PhD student of the Institute of Cultural Research and Fine Arts Kristel Kivari will defend her PhD theses "Dowsing as a link between natural and supernatural. Folkloristic reflections on water veins, Earth radiation and dowsing practice" on 10 June at 12.15 (UT Senate Hall). Supervisor: Professor Ülo Valk (University of Tartu); opponents Dr James Kapalo (University College Cork) and Dr Mare Kalda (Estonian Literary Museum).

Summary:

This dissertation concentrates on the various usages of the pendulum and the dowsing rod in revealing of the presence of underground water, earth energy or radiation. Dowsing is a wide subject that includes prospecting for well sites, planning residential areas and houses and taking notice of particular natural forms and vegetation, as well as issues related to health and wellbeing. It also touches on understandings of particular geographical patterns as important historical settlements, as well as churches, are reportedly situated on the crossings of the energy lines. The uniting principle of these fields is the concept of earth energy. This concept proposes emanations of energy from the surface and is part of a wider dynamic concept of concealed connections between different areas and bodies.

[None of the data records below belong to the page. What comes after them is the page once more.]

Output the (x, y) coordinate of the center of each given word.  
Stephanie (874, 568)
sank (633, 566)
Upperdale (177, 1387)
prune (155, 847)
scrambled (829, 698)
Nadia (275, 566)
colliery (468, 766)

Early Modern sources, used in this work, reveal the socially polemic position of dowsing within the theology, early geology and working ethics of experienced miners. At the same time these early Modern sources include the distinctive dowsing tradition of Central Europe within the treasure legends and traditional skills of ore prospectors. The rationalising principles about the working of the rods accord with the early theories of consistence of surface and generation of ore bodies. The fieldwork material for the dissertation was collected through interviews with dowsing practitioners and participation in social activity in the Estonian Geopathic Association, as well as at Kirna manor, which is famous for its strong energy columns.

In the articles of the dissertation, besides introducing the fieldwork material, I examine three of central cocepts in dowsing tradition: energy, anomaly and information, that bridge the understandings of materialistic nature with the open vernacular field of supernatural. Dowsing for water veins or energy lines enables to see how the alternative worldview challenges the social authority of science, medicine, religion or history. Exploring the concealed energies supports the individual’s accessibility to the life-forming powers in the intimate contact with the environment. In this process the dowsing helps to feel and define the orders between natural and supernatural.